The Haves and the Have Nots
In times gone by, a club like Bournemouth would have been seen as cannon fodder, but all they need to potentially transform their club forever, is to survive one season.
In the past, the economics of football would have meant that a club such as Bournemouth, might have fluked their way into staying in the top division for a season, but would have been nailed on for relegation the next one.
With a capacity of around 10,000 it would have meant curtains, now though it is almost immaterial.
Their gate receipts might only be around £5m or so this season but when you consider from next season they would be guaranteed close to £100m from TV, you could let everybody in for free and it would make next to no impact on the ability to compete.
Swansea City have already shown on only a slightly larger scale what is possible, on gates of twenty thousand or less, the Welsh club have grown sustainably and have frequently attracted players by outbidding Newcastle on wages and transfer fees, with the likes of Ayew, Bony and Gomis.

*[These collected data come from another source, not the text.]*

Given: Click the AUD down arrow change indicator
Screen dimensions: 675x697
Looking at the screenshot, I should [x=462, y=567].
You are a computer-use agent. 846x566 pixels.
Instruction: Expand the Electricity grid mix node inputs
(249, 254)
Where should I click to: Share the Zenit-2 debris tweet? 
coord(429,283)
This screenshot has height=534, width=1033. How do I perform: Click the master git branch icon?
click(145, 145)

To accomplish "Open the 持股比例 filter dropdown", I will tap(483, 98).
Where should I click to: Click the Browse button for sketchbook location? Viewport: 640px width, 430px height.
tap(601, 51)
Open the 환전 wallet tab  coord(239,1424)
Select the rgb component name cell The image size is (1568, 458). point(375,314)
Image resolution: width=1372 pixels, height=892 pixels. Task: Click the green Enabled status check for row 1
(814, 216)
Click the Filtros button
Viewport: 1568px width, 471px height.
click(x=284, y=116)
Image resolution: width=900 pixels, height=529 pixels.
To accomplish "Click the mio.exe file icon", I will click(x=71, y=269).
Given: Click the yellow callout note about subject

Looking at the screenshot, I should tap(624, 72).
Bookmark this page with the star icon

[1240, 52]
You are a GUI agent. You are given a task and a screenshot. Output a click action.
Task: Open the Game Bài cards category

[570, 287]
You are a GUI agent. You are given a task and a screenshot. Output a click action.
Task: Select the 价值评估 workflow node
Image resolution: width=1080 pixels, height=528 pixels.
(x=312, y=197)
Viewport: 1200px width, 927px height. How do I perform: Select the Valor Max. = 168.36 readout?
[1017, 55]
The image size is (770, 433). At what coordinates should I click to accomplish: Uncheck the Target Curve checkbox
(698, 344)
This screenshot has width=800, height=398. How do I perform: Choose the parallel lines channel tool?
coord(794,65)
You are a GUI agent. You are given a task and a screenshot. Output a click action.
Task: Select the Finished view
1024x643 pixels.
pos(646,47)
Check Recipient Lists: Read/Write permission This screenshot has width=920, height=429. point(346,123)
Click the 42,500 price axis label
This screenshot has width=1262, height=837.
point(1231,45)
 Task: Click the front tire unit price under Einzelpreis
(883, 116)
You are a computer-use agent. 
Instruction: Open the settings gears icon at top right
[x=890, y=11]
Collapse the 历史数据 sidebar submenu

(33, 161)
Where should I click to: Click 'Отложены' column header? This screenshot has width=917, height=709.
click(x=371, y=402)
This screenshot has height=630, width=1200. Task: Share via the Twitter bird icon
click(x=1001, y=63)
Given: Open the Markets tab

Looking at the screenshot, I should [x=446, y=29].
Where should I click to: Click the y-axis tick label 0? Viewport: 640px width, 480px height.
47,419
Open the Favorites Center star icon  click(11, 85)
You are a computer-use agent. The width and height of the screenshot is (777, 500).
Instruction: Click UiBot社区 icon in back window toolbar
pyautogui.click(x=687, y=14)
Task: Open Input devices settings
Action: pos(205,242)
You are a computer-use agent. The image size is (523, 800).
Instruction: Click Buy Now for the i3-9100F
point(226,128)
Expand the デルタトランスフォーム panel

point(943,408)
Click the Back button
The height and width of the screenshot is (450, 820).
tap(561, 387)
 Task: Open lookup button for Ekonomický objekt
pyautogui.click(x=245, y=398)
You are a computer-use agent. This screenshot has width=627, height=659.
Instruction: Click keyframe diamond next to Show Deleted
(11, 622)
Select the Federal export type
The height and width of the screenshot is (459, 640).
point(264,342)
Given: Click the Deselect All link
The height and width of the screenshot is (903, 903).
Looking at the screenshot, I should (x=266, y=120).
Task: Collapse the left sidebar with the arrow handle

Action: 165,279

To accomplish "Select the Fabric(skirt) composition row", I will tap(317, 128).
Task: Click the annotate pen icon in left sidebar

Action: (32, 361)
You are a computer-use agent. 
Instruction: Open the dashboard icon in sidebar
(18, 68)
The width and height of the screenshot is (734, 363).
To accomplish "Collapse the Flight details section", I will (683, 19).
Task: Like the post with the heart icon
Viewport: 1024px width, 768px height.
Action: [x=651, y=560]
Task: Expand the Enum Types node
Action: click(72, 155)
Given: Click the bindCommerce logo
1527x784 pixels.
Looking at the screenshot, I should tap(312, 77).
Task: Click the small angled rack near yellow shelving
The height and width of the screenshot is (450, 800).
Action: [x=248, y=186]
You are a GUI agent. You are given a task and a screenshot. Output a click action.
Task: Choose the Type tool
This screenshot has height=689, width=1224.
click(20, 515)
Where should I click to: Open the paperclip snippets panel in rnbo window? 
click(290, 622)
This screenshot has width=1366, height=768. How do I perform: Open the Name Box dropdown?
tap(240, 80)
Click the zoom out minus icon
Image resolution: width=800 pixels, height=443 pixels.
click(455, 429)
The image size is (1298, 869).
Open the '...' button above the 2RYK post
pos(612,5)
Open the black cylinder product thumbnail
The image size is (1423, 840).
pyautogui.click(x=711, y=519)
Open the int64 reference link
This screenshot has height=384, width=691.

They are desperate to increase their stadium capacity to help them continue to grow organically but for say Bournemouth, it might even make more sense for them to keep things as they are in terms of the ground.
Unless they feel they want to do the right thing and allow more fans to get in to watch them play Premier League football, they could well see having a small stadium of passionate fans as a plus when it comes to trying to compete.
In the transfer market they have already paid out £10m for a player in Tyrone Mings from Ipswich, if they survive this season then just what will they do with their £100m or so next year?
Football continues to be a case of the haves and the have nots but the rules have changed. Clubs with great tradition and large fanbases such as Leeds and Sheffield Wednesday are now easy prey when the likes of Bournemouth and Swansea come after their players.
Next season’s rise in TV income will only accelerate the process and whether it is Celtic and Rangers or big clubs in Holland, Belgium, France or wherever, only if they are regulars in the Champions League will they be able to brush off any and all of the Premier League.
The same with whichever clubs end up getting relegated from the Premier League this season….including Newcastle United of course if the worst happened.
On the surface it looks surely a positive that a Bournemouth can come from nowhere and compete with all except the ‘elite’ but the have nots will now just be left ever further behind.